Because of its stained glass, its gaudy chandeliers, its profusion of mirrors, there was always a liveliness, a vibrancy to the Shady home’s interiors. The home’s mirrors were the equivalent of portals. Black Lodge, the occult-themed bar in town, utilized similar décor—though of course, as the name suggests, with the color removed: the Shady home stripped of its shine, replaced with an abundance of black.
Do we, sounding out notes, sing for each other? We do. We sing, we write, we whistle. Sarah has arranged plants and wooden animal sculptures delightfully, shrine-like, atop a bookcase that runs beneath our front window, in the midst of which hangs a triangular shard of stained glass. I sit before it and gaze upward, through the triangle of colored light, into the sky — the “up above.” Children of my time grew up admiring skywalkers and jedi warriors, as do children of today. These figures are some of our earliest heroes. Interplanetary travel of the sort imagined by the Star Wars films provided a hopeful vision of technology’s past and future. Counter to it stood the abduction scenario of Poltergeist. With those famous spell-like opening words, “A long time ago in a galaxy far, far away,” Star Wars opens a portal to the myth-space of the ancient future past. Worlds are places we visit in starships. There’s the danger of Empire — the galaxy’s thanatopic death-drive — but we can fight it by joining the Rebel Alliance. Heroes are abducted from their home planet, swept up by destiny. Star Trek came later for me as an imagination-space, with its Federation-authorized Starship Enterprise, an intergalactic captained battleship. My first meeting with an Afrofuture occurred in my late adolescence or early adulthood, when I happened upon a copy of Funkadelic’s The Electric Spanking of War Babies among records belonging to my grandmother. The album blew my mind, partly censored cover art by Pedro Bell suggesting funk-powered intelligence and humor — psychedelic consciousness of a sort I’d never encountered before. “The kind of style that messes up the program.” The album is a warning about negative vibes.
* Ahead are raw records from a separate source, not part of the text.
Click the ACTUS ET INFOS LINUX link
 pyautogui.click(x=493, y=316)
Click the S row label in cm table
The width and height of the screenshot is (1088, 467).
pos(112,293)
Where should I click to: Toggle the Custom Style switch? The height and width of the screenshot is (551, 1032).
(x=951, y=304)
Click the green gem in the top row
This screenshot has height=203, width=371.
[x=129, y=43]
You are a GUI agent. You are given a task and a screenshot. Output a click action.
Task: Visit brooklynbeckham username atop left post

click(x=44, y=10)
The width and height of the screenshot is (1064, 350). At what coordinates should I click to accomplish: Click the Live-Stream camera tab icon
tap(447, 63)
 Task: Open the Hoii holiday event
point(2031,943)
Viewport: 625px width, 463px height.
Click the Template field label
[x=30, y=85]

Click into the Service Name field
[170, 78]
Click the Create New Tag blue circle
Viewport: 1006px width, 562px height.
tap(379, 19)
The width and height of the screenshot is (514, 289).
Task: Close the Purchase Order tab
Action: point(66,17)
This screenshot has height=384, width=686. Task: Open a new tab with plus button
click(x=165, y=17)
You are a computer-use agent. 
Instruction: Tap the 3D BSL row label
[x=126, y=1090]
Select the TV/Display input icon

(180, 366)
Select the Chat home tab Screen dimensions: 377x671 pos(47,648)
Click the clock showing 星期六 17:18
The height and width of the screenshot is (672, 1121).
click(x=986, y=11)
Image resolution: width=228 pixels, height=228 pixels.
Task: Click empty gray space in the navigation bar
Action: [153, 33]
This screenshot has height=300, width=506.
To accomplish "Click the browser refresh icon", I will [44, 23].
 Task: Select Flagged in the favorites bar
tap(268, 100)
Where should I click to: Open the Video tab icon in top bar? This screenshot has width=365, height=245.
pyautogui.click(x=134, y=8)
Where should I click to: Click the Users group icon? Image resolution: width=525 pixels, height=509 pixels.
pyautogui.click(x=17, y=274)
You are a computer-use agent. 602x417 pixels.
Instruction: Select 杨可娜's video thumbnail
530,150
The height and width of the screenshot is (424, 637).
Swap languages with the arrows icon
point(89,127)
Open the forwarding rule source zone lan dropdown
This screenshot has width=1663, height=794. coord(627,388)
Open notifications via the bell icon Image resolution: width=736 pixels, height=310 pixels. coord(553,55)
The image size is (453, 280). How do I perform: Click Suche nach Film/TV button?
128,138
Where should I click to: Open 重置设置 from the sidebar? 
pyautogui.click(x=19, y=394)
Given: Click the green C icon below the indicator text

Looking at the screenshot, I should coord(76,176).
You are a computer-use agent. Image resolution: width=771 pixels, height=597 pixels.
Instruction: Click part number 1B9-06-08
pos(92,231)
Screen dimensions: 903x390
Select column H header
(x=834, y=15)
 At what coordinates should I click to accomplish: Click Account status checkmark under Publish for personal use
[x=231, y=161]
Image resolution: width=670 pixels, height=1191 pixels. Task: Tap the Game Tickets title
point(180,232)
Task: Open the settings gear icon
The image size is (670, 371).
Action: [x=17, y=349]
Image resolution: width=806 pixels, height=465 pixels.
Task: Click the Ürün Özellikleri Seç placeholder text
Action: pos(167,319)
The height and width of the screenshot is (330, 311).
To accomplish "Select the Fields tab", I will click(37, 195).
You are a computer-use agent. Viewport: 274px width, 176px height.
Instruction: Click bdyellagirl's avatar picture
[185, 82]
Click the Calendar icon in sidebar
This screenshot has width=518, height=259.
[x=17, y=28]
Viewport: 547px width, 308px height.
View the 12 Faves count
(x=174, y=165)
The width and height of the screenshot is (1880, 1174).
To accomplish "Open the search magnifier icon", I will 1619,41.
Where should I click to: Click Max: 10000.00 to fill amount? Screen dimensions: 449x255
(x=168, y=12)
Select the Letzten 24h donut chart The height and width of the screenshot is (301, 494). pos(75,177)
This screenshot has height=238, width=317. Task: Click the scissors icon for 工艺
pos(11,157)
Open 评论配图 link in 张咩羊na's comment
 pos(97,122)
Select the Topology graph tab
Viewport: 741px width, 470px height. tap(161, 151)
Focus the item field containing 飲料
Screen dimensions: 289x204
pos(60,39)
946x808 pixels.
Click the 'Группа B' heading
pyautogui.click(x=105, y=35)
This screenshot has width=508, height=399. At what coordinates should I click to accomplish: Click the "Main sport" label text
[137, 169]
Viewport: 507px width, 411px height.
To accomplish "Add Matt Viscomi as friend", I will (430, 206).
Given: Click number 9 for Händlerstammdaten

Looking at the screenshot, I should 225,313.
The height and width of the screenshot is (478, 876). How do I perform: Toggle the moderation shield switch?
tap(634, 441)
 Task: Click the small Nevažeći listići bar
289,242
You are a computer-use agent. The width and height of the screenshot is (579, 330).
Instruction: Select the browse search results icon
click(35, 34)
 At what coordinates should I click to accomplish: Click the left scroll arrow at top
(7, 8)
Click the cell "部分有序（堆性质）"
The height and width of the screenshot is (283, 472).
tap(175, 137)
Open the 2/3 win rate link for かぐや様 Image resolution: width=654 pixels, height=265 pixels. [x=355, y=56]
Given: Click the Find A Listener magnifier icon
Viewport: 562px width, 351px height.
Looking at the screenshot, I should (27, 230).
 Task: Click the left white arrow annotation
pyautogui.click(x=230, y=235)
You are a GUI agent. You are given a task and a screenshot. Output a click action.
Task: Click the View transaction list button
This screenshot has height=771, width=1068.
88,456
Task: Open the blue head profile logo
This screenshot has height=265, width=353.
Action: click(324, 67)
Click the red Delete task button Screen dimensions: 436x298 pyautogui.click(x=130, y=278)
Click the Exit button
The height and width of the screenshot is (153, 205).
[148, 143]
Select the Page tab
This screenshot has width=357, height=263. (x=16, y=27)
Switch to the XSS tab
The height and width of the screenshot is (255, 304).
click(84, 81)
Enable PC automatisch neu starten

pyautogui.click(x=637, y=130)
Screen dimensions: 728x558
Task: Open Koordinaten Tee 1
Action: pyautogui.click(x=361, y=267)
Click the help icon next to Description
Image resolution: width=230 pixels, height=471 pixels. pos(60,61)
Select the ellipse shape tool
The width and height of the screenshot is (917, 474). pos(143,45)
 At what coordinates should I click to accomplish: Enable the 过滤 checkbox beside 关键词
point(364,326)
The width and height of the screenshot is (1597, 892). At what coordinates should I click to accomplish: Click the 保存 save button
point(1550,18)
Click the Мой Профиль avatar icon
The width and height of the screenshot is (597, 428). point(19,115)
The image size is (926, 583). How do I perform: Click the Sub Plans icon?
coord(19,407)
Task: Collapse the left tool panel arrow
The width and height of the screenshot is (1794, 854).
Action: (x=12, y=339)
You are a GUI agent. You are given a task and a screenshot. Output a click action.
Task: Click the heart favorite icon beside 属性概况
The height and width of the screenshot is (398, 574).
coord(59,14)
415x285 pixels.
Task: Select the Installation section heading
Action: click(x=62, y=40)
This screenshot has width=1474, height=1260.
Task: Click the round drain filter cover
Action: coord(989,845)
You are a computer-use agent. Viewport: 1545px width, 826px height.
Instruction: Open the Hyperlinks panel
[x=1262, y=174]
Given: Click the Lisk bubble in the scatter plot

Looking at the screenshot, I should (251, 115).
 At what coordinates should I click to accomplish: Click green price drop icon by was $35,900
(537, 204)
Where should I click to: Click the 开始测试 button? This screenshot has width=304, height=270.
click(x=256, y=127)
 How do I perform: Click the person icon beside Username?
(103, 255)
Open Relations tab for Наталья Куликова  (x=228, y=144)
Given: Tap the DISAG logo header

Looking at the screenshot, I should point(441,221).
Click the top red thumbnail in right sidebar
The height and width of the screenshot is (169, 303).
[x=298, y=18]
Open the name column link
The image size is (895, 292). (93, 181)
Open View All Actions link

Noisemakers announce the arrival of a new year. Let us breathe sighs of relief at 2020’s passing. The year ended with word of a final casualty: hiphop legend MF DOOM. Let this new year be a year of healing. Let portals open onto novel developments: new courses, new branches of study. What’s this talk about time travel, for instance, in the recent Avengers film, Avengers: Endgame? Dr. Strange makes an appearance — as he will again in due course, in the course I teach this spring. Marvel characters invaded the American national-popular imaginary in conjunction with popularization of psychedelics in the 1960s. Early psychonauts like Ken Kesey and the Merry Pranksters were, as Tom Wolfe notes, “Super Kids,” turned on by a mix of peyote and Captain Marvel. Jeffrey J. Kripal’s Mutants and Mystics might speak to this conjuncture. And for magic, let us read Alan Moore’s Promethea.
The Hippie counterculture can be imagined as a kind of heroic collective subject. History needn’t be told only in the tragic and dystopian modes preferred by the Western hegemon. Picture instead “Evolvers” on the West Coast wearing sunglasses, edgelords opening portals onto virtual frontiers. The internet needn’t be cast only in the role of Dark Side of the Moon. Earth needn’t be distant. Earth and its profusion of life. The Revolution, as Gil Scott-Heron observed, “will be no rerun.” One hero’s fate needn’t be the fate of the character in each of the myth’s retellings. Time to bypass the past, pursue a different path.